TO DO: Can you copy out every line of the listing below verbatim, with nothing changed?
··· RECORDS TO PROCESS
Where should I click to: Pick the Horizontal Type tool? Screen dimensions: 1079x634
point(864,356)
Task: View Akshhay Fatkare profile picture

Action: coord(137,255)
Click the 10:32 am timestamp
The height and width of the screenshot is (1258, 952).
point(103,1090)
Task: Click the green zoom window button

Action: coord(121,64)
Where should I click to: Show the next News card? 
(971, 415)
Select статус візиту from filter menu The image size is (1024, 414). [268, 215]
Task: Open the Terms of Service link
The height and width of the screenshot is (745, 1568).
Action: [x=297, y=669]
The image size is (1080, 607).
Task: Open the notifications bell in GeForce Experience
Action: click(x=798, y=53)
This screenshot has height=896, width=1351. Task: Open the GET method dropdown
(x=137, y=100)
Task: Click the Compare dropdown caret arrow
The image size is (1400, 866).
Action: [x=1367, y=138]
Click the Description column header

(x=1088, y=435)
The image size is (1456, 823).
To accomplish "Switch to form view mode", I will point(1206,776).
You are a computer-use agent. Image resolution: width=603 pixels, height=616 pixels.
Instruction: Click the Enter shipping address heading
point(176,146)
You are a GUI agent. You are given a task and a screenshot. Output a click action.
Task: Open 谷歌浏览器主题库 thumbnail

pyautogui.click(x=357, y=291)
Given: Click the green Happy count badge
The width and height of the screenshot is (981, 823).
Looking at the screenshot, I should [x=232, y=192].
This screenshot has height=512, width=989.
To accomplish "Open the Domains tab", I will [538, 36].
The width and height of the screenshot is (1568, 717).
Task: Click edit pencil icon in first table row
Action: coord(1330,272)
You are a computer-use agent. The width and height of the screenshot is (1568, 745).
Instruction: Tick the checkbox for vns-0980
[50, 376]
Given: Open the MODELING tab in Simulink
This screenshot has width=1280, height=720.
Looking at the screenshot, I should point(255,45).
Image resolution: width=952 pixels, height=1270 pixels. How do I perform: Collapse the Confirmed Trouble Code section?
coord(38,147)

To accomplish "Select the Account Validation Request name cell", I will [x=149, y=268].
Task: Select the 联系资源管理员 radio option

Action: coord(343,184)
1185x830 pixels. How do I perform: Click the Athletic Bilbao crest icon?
······
THE ANSWER:
Where should I click to: Pick the Horizontal Type tool? Screen dimensions: 1079x634
point(864,356)
Task: View Akshhay Fatkare profile picture

Action: coord(137,255)
Click the 10:32 am timestamp
The height and width of the screenshot is (1258, 952).
point(103,1090)
Task: Click the green zoom window button

Action: coord(121,64)
Where should I click to: Show the next News card? 
(971, 415)
Select статус візиту from filter menu The image size is (1024, 414). [268, 215]
Task: Open the Terms of Service link
The height and width of the screenshot is (745, 1568).
Action: [x=297, y=669]
The image size is (1080, 607).
Task: Open the notifications bell in GeForce Experience
Action: click(x=798, y=53)
This screenshot has height=896, width=1351. Task: Open the GET method dropdown
(x=137, y=100)
Task: Click the Compare dropdown caret arrow
The image size is (1400, 866).
Action: [x=1367, y=138]
Click the Description column header

(x=1088, y=435)
The image size is (1456, 823).
To accomplish "Switch to form view mode", I will point(1206,776).
You are a computer-use agent. Image resolution: width=603 pixels, height=616 pixels.
Instruction: Click the Enter shipping address heading
point(176,146)
You are a GUI agent. You are given a task and a screenshot. Output a click action.
Task: Open 谷歌浏览器主题库 thumbnail

pyautogui.click(x=357, y=291)
Given: Click the green Happy count badge
The width and height of the screenshot is (981, 823).
Looking at the screenshot, I should [x=232, y=192].
This screenshot has height=512, width=989.
To accomplish "Open the Domains tab", I will [538, 36].
The width and height of the screenshot is (1568, 717).
Task: Click edit pencil icon in first table row
Action: coord(1330,272)
You are a computer-use agent. The width and height of the screenshot is (1568, 745).
Instruction: Tick the checkbox for vns-0980
[50, 376]
Given: Open the MODELING tab in Simulink
This screenshot has width=1280, height=720.
Looking at the screenshot, I should point(255,45).
Image resolution: width=952 pixels, height=1270 pixels. How do I perform: Collapse the Confirmed Trouble Code section?
coord(38,147)

To accomplish "Select the Account Validation Request name cell", I will [x=149, y=268].
Task: Select the 联系资源管理员 radio option

Action: coord(343,184)
1185x830 pixels. How do I perform: Click the Athletic Bilbao crest icon?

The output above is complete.